## Directions
Count the lines in the items below that contain the string "perform", treating uppercase and lowercase as different. Give only the number.

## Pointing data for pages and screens
———

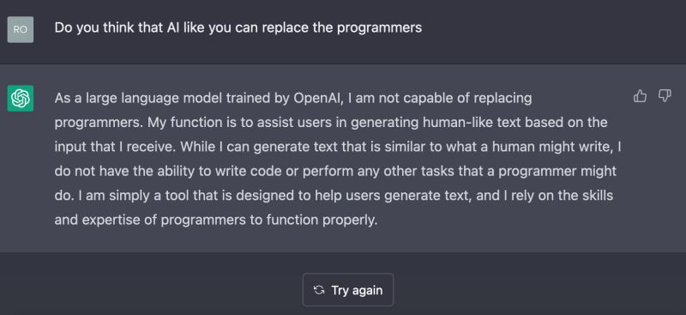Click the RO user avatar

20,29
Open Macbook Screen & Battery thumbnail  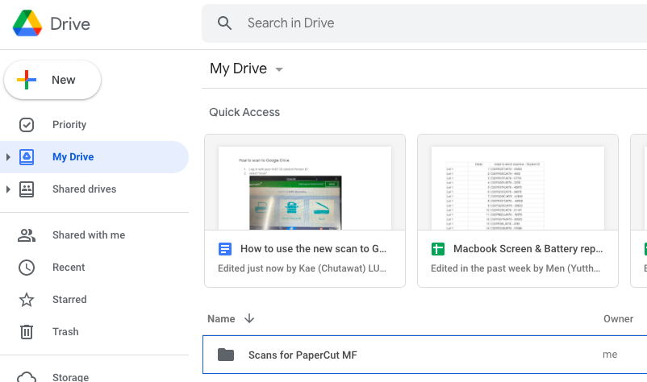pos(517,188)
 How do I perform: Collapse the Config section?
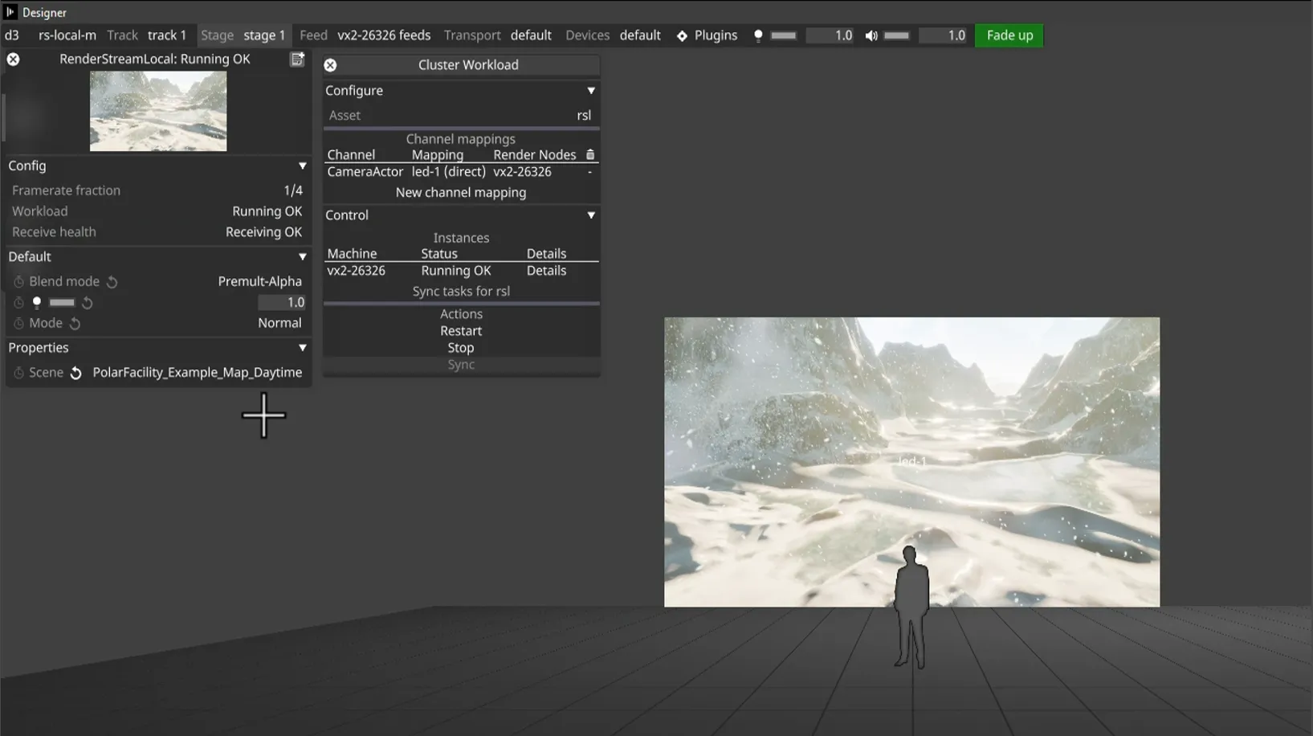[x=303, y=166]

———

## Result for this exercise
1